The total number of houses in Blawith increased from 32 in 1901 to 39 in 1961. 2011 census data lists 92 households in Blawith and Subberthwaite that are families and 76 households that were not child dependent.
"The average house price in Blawith and Subberthwaite is below the UK average. There is a high percentage of the houses being priced between £100,000 and £250,000 in March 2013. Most expensive being detached houses which tend to be around £300,000."

A parkland landscape has developed around Coniston Water which is associated with larger estates and houses.

==Tourism==
Blawith is a quiet area, but it does have holiday parks and cottages such as Crake Valley Holiday Park for people who are visiting the area. It is central to many attractions, being within five miles of Coniston Water, Grizedale Forest Park, the Aquarium of the Lakes at Lakeside, and Ulverston with its Laurel and Hardy Museum. Go Ape ropes course, four miles away, is a day trip for tourists visiting Blawith and Subberthwaite, and Bigland Hall Equestrian is five miles away. Local pubs in the vicinity include The Red Lion, suitable for families.
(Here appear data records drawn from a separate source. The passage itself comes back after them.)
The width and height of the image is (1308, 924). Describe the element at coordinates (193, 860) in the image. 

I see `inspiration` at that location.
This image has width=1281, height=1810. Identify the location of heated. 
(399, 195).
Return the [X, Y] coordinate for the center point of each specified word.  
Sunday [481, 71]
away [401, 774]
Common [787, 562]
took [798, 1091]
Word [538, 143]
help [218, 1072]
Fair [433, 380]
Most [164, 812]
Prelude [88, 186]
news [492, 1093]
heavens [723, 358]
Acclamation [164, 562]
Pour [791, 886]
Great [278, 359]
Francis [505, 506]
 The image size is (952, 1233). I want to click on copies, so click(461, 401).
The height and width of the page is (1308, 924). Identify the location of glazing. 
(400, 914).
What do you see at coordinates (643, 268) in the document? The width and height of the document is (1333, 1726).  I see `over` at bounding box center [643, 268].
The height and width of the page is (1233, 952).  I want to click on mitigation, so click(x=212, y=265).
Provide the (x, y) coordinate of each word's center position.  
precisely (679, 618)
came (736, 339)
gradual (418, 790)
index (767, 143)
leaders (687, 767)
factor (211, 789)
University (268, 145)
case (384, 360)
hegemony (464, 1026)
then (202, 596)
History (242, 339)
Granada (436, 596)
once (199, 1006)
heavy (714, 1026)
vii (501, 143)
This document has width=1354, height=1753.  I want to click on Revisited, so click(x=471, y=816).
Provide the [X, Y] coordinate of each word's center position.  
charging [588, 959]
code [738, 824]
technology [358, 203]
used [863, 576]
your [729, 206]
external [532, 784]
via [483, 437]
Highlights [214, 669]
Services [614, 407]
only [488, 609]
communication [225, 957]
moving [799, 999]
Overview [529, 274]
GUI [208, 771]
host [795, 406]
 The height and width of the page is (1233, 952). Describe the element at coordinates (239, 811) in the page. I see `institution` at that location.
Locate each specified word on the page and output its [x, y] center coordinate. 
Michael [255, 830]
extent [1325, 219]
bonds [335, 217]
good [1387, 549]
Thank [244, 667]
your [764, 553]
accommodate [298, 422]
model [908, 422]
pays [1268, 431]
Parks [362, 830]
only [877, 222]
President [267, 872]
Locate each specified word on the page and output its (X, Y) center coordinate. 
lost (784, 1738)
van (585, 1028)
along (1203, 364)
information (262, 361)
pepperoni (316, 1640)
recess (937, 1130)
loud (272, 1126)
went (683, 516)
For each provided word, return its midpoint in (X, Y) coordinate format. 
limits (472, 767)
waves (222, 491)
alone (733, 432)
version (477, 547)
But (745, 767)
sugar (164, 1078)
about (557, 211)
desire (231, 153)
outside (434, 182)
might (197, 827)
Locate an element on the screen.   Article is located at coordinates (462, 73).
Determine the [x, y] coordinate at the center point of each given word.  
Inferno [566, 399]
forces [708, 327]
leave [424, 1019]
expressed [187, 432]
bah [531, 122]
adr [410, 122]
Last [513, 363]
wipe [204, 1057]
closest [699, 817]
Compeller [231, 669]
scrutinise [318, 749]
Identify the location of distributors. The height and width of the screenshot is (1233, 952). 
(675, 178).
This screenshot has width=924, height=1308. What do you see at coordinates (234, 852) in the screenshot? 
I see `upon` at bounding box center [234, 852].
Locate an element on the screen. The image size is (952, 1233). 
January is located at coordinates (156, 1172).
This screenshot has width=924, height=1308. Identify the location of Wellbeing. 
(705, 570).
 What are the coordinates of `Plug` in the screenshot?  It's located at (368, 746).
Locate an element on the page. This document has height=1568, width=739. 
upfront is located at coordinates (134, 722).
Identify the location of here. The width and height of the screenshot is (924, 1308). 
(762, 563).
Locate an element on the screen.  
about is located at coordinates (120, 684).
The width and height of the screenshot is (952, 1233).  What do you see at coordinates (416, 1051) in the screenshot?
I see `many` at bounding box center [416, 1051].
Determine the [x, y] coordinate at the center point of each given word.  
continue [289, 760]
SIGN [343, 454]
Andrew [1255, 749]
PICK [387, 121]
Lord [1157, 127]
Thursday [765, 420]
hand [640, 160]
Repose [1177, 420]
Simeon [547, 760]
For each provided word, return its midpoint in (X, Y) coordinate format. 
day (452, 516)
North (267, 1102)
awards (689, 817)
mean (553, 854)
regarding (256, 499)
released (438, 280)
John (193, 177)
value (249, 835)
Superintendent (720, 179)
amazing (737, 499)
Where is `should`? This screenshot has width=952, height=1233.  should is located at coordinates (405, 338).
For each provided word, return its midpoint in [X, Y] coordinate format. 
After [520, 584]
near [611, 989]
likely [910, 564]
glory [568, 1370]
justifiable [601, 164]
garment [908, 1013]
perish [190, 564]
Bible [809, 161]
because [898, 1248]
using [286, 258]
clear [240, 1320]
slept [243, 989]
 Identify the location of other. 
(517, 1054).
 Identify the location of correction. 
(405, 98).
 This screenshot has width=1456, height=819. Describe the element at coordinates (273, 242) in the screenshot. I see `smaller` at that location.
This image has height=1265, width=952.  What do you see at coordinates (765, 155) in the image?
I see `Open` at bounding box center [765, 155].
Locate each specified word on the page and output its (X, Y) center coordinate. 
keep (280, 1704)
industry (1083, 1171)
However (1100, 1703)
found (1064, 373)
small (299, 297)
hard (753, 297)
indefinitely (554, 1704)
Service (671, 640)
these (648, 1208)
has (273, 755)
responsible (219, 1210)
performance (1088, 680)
== Education and transport ==
The nearest school to Blawith is Penny Bridge CofE School Greenodd, Ulverston, 4 miles away. This is a mixed gender primary school aged from 4 to 11.
The school only has 90 pupils enrolled. It is known as a good school due to it scoring '1' on the Ofsted report. The majority of people living in Blawith and Subberthwaite have a high level of education. According to the neighbourhood statistics, in 2011, 115 people achieved Level 4 qualifications and above.

Children living in Blawith and Subberthwaite have to rely on parents or public transport to get to school due to its location. The 'X12' bus goes through Blawith to Ulverston, where the school is located. The timetable includes school days only, enabling children to get to school due to there not being schools in walking distance in the parish of Blawith and Subberthwaite.